• **Page text**:
The humiliating defeat in the Istanbul municipal elections in June 2019 demonstrated that Erdoğan is losing support. Former leading figures of the ruling Justice and Development Party (AKP) have left the party and are about to start new, conservative parties, threatening to further erode support for the AKP and its leader. The looming economic crisis may also have pushed Erdoğan to engage in a military adventure.
It was hardly unexpected that an embattled and weakened Erdoğan would resort to acting according to the nationalist playbook in order to re-galvanize popular support. Attacking the Syrian Kurds promised to effectively neutralize the growing opposition and rally broad segments of Turkish society around his leadership. Erdoğan can thereby hope that he has dispelled the threats to his survival for the foreseeable future. But the short-term domestic gains of the intrusion into Rojava are overshadowed by the geopolitical implications of the intervention. The “Operation Peace Spring” has placed Turkey firmer in the Russian orbit. As Suat Kınıklıoğlu noted in the September 23, 2019 Turkey Analyst, “Despite the Islamist-ultranationalist narrative that delicately depicts Turkey’s distancing from the West as Turkey proving its independent credentials Ankara is moving more toward the Russian orbit.”

• **Stated problem**: Please continue the passage on Erdoğan and the Turkish intervention in Rojava with the next paragraph.

• **Data rows**:
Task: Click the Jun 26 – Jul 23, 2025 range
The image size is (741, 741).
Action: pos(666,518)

...

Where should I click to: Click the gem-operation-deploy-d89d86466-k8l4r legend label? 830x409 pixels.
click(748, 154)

• **Reply to the task**:
The Sochi agreement between Putin and Erdoğan represents yet another stage in Turkey’s ongoing drift into the orbit of Russia. Both the wording and the spirit of the Sochi document illustrated that it is not a deal between two equals. Instead, while the Sochi agreement formalizes Russia’s role as the power broker in Syria, Turkey had to consent to having its maximalist ambitions in northeastern Syria curbed and contained by Russia. Effectively sealing the position of Vladimir Putin as the main actor in the Syrian theater, it left no doubt that Recep Tayyip Erdoğan is his auxiliary.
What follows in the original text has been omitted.